**Data in this exercise:**

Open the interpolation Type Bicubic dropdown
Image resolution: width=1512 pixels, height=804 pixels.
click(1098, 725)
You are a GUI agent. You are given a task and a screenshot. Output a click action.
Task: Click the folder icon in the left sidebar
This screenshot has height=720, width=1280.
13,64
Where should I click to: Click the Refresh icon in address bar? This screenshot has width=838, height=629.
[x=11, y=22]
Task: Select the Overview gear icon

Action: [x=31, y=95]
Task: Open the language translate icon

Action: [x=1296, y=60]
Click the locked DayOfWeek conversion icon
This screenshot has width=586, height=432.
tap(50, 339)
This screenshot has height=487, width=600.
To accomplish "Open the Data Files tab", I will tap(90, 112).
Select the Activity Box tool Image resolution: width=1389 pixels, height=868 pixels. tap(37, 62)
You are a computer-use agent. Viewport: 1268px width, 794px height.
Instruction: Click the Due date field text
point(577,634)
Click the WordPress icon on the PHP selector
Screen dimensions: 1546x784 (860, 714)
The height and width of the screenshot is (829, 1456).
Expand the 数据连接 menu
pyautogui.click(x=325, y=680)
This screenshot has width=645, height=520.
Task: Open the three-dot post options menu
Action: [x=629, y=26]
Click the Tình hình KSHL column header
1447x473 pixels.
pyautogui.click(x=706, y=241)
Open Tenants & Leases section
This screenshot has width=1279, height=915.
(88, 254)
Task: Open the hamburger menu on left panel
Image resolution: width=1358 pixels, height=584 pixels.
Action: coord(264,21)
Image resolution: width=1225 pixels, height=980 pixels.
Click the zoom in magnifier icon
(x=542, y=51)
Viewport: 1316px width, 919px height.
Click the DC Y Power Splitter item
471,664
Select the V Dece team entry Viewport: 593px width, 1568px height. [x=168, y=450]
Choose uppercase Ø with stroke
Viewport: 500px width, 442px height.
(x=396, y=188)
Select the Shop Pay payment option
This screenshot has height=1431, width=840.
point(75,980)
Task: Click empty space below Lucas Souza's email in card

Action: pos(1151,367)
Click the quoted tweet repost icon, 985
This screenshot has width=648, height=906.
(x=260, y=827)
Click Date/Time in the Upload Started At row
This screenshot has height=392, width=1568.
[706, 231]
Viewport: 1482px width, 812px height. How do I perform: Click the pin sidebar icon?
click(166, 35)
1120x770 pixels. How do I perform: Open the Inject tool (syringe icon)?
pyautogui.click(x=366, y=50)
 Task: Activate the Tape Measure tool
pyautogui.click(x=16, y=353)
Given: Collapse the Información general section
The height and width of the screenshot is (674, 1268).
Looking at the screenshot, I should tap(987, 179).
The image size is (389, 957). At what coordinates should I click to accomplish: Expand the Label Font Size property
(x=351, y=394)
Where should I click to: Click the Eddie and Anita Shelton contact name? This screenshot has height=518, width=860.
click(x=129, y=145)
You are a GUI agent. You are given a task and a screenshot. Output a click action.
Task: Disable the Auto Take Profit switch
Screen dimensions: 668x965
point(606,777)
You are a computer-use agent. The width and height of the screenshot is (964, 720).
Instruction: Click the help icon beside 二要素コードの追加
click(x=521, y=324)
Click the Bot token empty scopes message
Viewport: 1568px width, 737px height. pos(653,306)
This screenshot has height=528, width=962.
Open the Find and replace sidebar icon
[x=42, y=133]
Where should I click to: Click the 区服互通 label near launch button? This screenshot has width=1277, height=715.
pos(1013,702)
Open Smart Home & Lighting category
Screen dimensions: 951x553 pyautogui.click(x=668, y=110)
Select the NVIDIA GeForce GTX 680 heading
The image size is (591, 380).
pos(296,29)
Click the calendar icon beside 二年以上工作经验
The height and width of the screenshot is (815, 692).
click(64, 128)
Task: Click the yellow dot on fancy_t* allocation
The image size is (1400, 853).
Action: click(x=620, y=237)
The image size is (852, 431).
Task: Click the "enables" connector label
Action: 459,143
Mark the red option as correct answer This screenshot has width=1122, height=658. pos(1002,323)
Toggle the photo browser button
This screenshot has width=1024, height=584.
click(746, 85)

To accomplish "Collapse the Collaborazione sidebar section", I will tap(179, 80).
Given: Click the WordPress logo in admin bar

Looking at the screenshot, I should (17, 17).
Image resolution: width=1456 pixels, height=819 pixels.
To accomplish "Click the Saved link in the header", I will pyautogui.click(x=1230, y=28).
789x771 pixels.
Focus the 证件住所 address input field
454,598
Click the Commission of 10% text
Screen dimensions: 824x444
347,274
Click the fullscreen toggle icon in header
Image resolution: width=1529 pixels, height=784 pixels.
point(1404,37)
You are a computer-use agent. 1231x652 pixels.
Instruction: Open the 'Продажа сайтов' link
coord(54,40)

**Problem details:** Put every line of the listing above into a numbered list, leaving out the blank lines.

**Complete answer:**
1. Open the interpolation Type Bicubic dropdown
2. Image resolution: width=1512 pixels, height=804 pixels.
3. click(1098, 725)
4. You are a GUI agent. You are given a task and a screenshot. Output a click action.
5. Task: Click the folder icon in the left sidebar
6. This screenshot has height=720, width=1280.
7. 13,64
8. Where should I click to: Click the Refresh icon in address bar? This screenshot has width=838, height=629.
9. [x=11, y=22]
10. Task: Select the Overview gear icon
11. Action: [x=31, y=95]
12. Task: Open the language translate icon
13. Action: [x=1296, y=60]
14. Click the locked DayOfWeek conversion icon
15. This screenshot has width=586, height=432.
16. tap(50, 339)
17. This screenshot has height=487, width=600.
18. To accomplish "Open the Data Files tab", I will tap(90, 112).
19. Select the Activity Box tool Image resolution: width=1389 pixels, height=868 pixels. tap(37, 62)
20. You are a computer-use agent. Viewport: 1268px width, 794px height.
21. Instruction: Click the Due date field text
22. point(577,634)
23. Click the WordPress icon on the PHP selector
24. Screen dimensions: 1546x784 (860, 714)
25. The height and width of the screenshot is (829, 1456).
26. Expand the 数据连接 menu
27. pyautogui.click(x=325, y=680)
28. This screenshot has width=645, height=520.
29. Task: Open the three-dot post options menu
30. Action: [x=629, y=26]
31. Click the Tình hình KSHL column header
32. 1447x473 pixels.
33. pyautogui.click(x=706, y=241)
34. Open Tenants & Leases section
35. This screenshot has width=1279, height=915.
36. (88, 254)
37. Task: Open the hamburger menu on left panel
38. Image resolution: width=1358 pixels, height=584 pixels.
39. Action: coord(264,21)
40. Image resolution: width=1225 pixels, height=980 pixels.
41. Click the zoom in magnifier icon
42. (x=542, y=51)
43. Viewport: 1316px width, 919px height.
44. Click the DC Y Power Splitter item
45. 471,664
46. Select the V Dece team entry Viewport: 593px width, 1568px height. [x=168, y=450]
47. Choose uppercase Ø with stroke
48. Viewport: 500px width, 442px height.
49. (x=396, y=188)
50. Select the Shop Pay payment option
51. This screenshot has height=1431, width=840.
52. point(75,980)
53. Task: Click empty space below Lucas Souza's email in card
54. Action: pos(1151,367)
55. Click the quoted tweet repost icon, 985
56. This screenshot has width=648, height=906.
57. (x=260, y=827)
58. Click Date/Time in the Upload Started At row
59. This screenshot has height=392, width=1568.
60. [706, 231]
61. Viewport: 1482px width, 812px height. How do I perform: Click the pin sidebar icon?
62. click(166, 35)
63. 1120x770 pixels. How do I perform: Open the Inject tool (syringe icon)?
64. pyautogui.click(x=366, y=50)
65.  Task: Activate the Tape Measure tool
66. pyautogui.click(x=16, y=353)
67. Given: Collapse the Información general section
68. The height and width of the screenshot is (674, 1268).
69. Looking at the screenshot, I should tap(987, 179).
70. The image size is (389, 957). At what coordinates should I click to accomplish: Expand the Label Font Size property
71. (x=351, y=394)
72. Where should I click to: Click the Eddie and Anita Shelton contact name? This screenshot has height=518, width=860.
73. click(x=129, y=145)
74. You are a GUI agent. You are given a task and a screenshot. Output a click action.
75. Task: Disable the Auto Take Profit switch
76. Screen dimensions: 668x965
77. point(606,777)
78. You are a computer-use agent. The width and height of the screenshot is (964, 720).
79. Instruction: Click the help icon beside 二要素コードの追加
80. click(x=521, y=324)
81. Click the Bot token empty scopes message
82. Viewport: 1568px width, 737px height. pos(653,306)
83. This screenshot has height=528, width=962.
84. Open the Find and replace sidebar icon
85. [x=42, y=133]
86. Where should I click to: Click the 区服互通 label near launch button? This screenshot has width=1277, height=715.
87. pos(1013,702)
88. Open Smart Home & Lighting category
89. Screen dimensions: 951x553 pyautogui.click(x=668, y=110)
90. Select the NVIDIA GeForce GTX 680 heading
91. The image size is (591, 380).
92. pos(296,29)
93. Click the calendar icon beside 二年以上工作经验
94. The height and width of the screenshot is (815, 692).
95. click(64, 128)
96. Task: Click the yellow dot on fancy_t* allocation
97. The image size is (1400, 853).
98. Action: click(x=620, y=237)
99. The image size is (852, 431).
100. Task: Click the "enables" connector label
101. Action: 459,143
102. Mark the red option as correct answer This screenshot has width=1122, height=658. pos(1002,323)
103. Toggle the photo browser button
104. This screenshot has width=1024, height=584.
105. click(746, 85)
106. To accomplish "Collapse the Collaborazione sidebar section", I will tap(179, 80).
107. Given: Click the WordPress logo in admin bar
108. Looking at the screenshot, I should (17, 17).
109. Image resolution: width=1456 pixels, height=819 pixels.
110. To accomplish "Click the Saved link in the header", I will pyautogui.click(x=1230, y=28).
111. 789x771 pixels.
112. Focus the 证件住所 address input field
113. 454,598
114. Click the Commission of 10% text
115. Screen dimensions: 824x444
116. 347,274
117. Click the fullscreen toggle icon in header
118. Image resolution: width=1529 pixels, height=784 pixels.
119. point(1404,37)
120. You are a computer-use agent. 1231x652 pixels.
121. Instruction: Open the 'Продажа сайтов' link
122. coord(54,40)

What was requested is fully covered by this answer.